TASK BRIEF:
For this exercise, return exactly the lines of the material below that begin at the one with "The height and width of the screenshot is (1075, 1911)." and stop after the one with "Click the Change".
::::
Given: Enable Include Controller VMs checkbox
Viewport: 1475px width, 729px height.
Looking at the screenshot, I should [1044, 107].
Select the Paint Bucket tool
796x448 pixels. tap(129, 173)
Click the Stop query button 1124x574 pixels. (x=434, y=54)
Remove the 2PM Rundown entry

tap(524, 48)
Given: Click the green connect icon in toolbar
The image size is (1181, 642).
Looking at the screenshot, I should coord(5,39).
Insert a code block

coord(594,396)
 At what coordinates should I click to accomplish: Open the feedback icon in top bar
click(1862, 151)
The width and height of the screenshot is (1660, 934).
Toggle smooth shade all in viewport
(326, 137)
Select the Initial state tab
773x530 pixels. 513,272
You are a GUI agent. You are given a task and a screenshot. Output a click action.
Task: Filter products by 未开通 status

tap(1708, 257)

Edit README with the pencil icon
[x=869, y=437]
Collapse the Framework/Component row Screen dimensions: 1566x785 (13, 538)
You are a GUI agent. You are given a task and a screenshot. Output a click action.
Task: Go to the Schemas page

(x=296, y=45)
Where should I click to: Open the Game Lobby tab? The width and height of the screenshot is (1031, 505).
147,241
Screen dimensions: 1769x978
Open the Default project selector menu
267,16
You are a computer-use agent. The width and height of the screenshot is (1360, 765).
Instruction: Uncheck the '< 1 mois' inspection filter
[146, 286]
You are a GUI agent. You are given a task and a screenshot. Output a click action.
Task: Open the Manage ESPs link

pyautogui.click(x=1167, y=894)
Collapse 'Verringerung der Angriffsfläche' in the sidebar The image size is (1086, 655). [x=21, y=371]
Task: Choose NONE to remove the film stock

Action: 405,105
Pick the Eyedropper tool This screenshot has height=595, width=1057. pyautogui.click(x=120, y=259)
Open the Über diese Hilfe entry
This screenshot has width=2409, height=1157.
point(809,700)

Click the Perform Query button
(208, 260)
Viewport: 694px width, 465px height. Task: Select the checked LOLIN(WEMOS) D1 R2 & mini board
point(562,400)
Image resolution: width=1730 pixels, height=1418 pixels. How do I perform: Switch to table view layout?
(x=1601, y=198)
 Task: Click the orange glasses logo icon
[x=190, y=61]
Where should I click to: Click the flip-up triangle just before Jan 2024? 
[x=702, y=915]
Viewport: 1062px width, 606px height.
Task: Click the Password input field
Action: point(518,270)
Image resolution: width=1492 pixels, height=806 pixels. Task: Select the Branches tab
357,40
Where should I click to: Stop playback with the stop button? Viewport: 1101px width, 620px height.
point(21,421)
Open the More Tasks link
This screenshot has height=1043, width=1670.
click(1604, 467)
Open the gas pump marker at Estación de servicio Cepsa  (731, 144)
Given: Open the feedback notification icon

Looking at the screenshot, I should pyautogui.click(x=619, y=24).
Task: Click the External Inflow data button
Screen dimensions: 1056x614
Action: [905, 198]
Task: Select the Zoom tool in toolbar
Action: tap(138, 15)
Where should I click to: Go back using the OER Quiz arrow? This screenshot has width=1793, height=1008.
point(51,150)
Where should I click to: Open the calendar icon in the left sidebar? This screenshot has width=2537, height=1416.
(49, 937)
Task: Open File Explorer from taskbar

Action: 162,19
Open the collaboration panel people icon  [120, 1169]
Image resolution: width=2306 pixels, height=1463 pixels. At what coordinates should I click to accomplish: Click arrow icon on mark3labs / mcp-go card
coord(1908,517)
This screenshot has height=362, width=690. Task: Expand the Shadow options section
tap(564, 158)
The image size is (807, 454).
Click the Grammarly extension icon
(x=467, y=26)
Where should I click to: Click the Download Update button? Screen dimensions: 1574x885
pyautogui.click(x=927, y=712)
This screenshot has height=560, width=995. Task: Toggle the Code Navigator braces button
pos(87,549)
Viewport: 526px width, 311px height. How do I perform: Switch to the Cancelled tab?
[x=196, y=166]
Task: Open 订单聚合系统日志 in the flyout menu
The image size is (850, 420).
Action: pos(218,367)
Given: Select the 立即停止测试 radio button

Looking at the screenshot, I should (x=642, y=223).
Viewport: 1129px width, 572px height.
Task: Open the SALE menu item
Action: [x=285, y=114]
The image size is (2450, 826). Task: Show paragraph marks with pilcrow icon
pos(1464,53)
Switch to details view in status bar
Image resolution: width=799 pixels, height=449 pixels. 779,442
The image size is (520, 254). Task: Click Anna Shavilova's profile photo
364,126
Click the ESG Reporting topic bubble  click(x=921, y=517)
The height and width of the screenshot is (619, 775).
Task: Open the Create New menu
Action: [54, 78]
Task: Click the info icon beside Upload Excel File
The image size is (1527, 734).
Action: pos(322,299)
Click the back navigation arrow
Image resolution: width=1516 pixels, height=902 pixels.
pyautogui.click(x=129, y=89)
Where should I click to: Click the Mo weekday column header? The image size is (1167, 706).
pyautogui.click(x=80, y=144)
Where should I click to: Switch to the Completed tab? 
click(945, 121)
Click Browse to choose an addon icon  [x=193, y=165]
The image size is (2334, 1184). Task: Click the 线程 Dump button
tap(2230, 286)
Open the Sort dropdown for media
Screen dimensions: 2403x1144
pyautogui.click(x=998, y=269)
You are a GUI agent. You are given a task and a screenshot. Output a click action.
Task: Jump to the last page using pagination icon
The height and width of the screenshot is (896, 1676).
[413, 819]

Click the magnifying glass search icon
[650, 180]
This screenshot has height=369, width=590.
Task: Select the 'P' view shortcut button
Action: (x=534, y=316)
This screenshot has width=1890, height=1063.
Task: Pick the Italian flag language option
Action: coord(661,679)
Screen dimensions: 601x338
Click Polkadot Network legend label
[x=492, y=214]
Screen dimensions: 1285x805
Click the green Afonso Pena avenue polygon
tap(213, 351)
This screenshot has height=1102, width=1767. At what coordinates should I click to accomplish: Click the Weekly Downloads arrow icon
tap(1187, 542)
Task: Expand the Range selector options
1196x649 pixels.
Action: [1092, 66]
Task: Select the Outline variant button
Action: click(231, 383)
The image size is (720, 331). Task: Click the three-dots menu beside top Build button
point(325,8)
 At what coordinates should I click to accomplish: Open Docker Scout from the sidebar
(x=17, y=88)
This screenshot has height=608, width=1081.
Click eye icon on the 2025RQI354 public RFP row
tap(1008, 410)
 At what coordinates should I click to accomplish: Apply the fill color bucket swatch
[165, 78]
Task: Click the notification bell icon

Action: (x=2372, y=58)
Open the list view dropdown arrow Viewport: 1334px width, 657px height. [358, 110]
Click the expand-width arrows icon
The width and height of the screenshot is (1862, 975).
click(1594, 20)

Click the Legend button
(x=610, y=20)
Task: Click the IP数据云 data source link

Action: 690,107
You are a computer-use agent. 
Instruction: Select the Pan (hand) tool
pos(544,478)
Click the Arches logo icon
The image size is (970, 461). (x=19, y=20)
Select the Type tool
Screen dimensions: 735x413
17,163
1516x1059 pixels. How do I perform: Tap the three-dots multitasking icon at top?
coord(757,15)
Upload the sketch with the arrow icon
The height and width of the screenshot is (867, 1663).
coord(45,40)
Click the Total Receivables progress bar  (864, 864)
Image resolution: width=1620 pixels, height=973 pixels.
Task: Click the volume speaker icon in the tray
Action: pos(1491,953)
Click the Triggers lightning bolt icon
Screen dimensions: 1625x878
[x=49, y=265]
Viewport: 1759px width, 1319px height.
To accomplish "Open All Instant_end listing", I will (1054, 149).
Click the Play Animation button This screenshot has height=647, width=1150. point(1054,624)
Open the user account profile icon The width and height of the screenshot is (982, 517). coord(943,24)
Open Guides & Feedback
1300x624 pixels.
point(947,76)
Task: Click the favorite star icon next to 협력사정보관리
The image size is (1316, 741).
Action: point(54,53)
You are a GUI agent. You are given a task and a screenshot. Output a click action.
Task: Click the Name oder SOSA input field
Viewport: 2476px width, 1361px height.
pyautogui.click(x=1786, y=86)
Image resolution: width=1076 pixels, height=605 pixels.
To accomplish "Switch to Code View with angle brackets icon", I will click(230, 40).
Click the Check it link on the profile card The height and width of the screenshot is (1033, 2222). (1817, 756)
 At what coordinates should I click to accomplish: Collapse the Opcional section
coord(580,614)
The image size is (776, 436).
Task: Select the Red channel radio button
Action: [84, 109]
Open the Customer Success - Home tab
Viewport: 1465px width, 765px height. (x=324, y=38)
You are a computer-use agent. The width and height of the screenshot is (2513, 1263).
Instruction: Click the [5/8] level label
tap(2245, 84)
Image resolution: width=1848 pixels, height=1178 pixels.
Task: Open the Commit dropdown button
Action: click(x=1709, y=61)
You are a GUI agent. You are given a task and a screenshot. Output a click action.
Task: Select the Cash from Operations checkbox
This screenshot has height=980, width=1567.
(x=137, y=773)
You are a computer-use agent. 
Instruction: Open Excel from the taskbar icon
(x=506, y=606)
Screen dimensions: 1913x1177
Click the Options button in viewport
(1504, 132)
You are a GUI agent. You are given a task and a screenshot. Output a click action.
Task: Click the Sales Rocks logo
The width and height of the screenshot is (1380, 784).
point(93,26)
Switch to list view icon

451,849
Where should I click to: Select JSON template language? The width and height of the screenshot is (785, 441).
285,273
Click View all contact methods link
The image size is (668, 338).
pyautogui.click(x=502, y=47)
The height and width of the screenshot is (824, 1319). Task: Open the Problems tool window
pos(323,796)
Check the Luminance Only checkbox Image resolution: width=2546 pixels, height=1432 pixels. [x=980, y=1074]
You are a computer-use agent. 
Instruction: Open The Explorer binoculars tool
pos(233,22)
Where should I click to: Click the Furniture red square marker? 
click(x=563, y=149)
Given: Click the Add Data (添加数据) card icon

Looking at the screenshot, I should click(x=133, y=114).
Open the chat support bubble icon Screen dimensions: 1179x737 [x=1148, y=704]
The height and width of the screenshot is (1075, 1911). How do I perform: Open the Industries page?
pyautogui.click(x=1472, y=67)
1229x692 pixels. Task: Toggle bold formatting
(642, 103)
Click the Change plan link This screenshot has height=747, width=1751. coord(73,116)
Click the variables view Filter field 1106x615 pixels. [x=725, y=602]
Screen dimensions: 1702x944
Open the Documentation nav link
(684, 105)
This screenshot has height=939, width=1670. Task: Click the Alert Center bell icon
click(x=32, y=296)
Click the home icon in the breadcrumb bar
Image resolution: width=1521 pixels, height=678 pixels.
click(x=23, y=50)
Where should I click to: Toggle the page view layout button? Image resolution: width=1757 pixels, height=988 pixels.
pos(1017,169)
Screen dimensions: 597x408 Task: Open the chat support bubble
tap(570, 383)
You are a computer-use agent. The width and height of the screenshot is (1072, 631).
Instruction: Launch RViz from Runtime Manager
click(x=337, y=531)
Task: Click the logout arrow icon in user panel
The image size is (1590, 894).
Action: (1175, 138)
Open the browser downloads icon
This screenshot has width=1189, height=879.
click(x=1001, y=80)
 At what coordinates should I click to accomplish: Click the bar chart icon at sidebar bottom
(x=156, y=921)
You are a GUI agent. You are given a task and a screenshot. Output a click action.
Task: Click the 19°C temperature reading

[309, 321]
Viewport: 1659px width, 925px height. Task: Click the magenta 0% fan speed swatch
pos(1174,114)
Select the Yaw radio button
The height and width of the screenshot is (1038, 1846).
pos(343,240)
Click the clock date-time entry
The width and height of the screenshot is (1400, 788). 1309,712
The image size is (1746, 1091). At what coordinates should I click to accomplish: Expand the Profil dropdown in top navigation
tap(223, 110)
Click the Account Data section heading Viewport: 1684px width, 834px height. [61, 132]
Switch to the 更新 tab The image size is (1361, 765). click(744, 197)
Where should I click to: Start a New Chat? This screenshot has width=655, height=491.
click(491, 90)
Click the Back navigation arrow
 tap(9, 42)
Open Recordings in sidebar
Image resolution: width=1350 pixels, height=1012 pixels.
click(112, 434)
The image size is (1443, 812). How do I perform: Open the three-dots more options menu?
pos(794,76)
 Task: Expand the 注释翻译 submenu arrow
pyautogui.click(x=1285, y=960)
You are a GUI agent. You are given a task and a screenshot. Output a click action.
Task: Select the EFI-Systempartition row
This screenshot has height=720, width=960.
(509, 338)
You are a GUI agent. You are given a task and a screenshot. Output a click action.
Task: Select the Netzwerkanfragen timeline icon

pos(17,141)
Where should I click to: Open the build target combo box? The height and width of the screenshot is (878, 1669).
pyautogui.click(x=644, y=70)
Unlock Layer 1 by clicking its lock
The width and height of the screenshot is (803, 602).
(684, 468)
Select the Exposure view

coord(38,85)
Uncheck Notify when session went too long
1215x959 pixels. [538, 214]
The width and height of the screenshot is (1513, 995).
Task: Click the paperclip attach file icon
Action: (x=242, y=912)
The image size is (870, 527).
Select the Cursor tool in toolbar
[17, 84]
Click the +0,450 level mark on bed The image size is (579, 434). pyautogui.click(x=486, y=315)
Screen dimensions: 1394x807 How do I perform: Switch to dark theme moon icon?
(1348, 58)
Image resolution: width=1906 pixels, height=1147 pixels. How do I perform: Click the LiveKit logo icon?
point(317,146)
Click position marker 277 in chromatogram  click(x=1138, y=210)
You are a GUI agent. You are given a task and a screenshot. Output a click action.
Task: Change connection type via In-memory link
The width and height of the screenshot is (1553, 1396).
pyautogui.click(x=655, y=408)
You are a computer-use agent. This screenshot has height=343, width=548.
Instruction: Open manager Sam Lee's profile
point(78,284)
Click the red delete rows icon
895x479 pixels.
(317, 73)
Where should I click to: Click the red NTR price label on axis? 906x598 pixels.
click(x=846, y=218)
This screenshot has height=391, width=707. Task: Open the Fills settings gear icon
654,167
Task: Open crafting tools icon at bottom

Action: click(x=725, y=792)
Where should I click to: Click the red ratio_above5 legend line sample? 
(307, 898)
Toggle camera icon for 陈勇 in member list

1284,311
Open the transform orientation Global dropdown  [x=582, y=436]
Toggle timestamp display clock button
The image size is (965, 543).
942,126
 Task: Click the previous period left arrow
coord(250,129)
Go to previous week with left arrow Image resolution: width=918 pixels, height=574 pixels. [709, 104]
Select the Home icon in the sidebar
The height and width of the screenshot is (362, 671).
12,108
::::
SOLUTION TO THIS EXERCISE:
The height and width of the screenshot is (1075, 1911). How do I perform: Open the Industries page?
pyautogui.click(x=1472, y=67)
1229x692 pixels. Task: Toggle bold formatting
(642, 103)
Click the Change plan link This screenshot has height=747, width=1751. coord(73,116)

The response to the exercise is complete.